§ What you have to do
Could you filter the records below down to the lines that include the word "will"?

§ Data in this exercise

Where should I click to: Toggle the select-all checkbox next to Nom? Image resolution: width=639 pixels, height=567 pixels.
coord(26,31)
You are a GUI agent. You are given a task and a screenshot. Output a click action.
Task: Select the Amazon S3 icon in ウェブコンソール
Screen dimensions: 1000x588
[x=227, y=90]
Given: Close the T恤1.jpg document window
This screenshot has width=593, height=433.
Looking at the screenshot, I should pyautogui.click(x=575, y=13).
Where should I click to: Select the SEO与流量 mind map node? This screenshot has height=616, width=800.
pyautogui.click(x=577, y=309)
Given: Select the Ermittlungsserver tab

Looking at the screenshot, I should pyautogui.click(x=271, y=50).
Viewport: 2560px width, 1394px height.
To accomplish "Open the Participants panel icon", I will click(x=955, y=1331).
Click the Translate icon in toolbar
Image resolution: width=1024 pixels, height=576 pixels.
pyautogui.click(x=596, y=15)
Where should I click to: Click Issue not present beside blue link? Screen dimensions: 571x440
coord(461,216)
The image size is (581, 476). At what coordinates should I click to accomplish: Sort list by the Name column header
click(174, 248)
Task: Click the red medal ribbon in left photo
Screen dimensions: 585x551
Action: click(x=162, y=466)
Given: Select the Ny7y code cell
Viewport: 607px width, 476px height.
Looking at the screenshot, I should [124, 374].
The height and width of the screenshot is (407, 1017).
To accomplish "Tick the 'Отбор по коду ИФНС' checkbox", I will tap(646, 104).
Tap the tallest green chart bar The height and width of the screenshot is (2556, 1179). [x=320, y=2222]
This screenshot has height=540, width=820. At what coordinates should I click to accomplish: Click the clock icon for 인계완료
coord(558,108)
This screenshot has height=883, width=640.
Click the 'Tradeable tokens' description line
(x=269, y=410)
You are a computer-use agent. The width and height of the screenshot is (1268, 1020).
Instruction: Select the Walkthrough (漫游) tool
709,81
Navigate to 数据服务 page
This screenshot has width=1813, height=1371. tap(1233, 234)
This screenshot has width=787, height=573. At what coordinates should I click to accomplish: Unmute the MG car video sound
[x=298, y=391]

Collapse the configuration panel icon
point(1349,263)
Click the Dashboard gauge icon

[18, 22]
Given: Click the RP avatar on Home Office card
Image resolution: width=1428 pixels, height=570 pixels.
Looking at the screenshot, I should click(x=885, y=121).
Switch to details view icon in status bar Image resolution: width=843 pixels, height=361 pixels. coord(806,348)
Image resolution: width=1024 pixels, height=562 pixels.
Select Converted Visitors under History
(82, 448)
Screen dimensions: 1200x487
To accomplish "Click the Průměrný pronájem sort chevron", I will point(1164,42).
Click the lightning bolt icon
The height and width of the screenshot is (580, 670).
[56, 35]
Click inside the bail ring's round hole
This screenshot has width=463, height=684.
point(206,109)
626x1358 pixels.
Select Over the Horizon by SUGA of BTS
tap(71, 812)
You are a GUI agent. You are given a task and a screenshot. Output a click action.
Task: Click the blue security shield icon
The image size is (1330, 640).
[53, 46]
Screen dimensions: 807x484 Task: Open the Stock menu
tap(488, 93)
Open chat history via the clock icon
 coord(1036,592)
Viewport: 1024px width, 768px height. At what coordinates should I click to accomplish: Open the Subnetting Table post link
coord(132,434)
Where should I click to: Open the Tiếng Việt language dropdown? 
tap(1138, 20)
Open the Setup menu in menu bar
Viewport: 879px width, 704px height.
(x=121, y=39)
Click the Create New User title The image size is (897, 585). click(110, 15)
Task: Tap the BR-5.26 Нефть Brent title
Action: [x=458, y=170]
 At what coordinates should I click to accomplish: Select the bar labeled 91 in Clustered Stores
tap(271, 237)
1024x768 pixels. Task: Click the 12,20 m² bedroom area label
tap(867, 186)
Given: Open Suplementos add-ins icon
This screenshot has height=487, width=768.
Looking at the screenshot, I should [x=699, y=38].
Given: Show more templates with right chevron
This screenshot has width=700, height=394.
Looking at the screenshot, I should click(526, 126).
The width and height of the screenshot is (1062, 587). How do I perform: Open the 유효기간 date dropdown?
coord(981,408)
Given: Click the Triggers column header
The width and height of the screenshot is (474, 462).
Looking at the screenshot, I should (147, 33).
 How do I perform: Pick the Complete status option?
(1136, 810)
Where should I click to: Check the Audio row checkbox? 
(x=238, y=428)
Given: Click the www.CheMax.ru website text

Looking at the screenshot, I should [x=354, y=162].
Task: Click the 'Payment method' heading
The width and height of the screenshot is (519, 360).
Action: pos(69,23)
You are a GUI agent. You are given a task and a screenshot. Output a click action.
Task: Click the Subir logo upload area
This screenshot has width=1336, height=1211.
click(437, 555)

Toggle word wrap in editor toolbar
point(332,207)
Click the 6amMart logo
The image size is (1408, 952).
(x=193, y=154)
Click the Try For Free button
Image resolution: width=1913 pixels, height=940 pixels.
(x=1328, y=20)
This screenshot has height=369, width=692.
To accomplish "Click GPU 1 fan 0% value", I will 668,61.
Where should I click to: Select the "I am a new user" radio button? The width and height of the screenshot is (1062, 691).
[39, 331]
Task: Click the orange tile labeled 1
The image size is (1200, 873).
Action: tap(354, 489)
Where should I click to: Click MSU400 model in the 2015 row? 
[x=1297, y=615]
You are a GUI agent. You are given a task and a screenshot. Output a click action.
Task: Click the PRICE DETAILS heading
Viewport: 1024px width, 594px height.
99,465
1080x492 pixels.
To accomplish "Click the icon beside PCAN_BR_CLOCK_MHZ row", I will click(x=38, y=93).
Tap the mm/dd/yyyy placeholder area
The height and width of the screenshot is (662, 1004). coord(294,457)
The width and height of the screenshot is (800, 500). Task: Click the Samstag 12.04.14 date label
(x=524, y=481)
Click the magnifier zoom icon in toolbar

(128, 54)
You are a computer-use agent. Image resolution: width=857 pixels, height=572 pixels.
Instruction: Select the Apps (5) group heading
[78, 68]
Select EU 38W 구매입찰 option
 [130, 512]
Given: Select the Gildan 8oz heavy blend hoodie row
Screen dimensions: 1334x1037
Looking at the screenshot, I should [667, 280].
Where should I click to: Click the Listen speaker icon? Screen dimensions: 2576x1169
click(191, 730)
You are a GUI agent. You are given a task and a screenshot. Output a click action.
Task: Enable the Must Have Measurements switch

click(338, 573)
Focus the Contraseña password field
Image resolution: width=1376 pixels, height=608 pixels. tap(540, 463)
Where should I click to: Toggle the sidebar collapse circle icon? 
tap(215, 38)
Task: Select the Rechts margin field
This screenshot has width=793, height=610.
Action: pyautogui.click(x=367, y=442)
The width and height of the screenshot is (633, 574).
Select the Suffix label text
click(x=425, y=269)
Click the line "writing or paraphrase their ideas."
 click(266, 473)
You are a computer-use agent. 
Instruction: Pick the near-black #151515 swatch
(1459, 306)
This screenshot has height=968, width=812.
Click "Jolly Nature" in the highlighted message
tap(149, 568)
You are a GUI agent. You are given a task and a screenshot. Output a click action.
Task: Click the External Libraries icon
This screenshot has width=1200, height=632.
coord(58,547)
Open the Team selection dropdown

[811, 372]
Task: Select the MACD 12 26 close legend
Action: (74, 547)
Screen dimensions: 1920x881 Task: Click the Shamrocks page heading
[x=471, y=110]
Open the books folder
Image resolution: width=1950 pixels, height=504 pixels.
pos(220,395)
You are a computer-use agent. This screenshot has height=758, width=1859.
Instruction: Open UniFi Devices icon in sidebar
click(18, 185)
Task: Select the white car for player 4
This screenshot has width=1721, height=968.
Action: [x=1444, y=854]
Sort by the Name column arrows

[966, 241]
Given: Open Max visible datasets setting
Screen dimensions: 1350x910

§ Exercise output
To accomplish "Open the Participants panel icon", I will click(x=955, y=1331).
To accomplish "Tick the 'Отбор по коду ИФНС' checkbox", I will tap(646, 104).
To accomplish "Click the Průměrný pronájem sort chevron", I will point(1164,42).
To accomplish "Click GPU 1 fan 0% value", I will 668,61.
To accomplish "Click the icon beside PCAN_BR_CLOCK_MHZ row", I will click(x=38, y=93).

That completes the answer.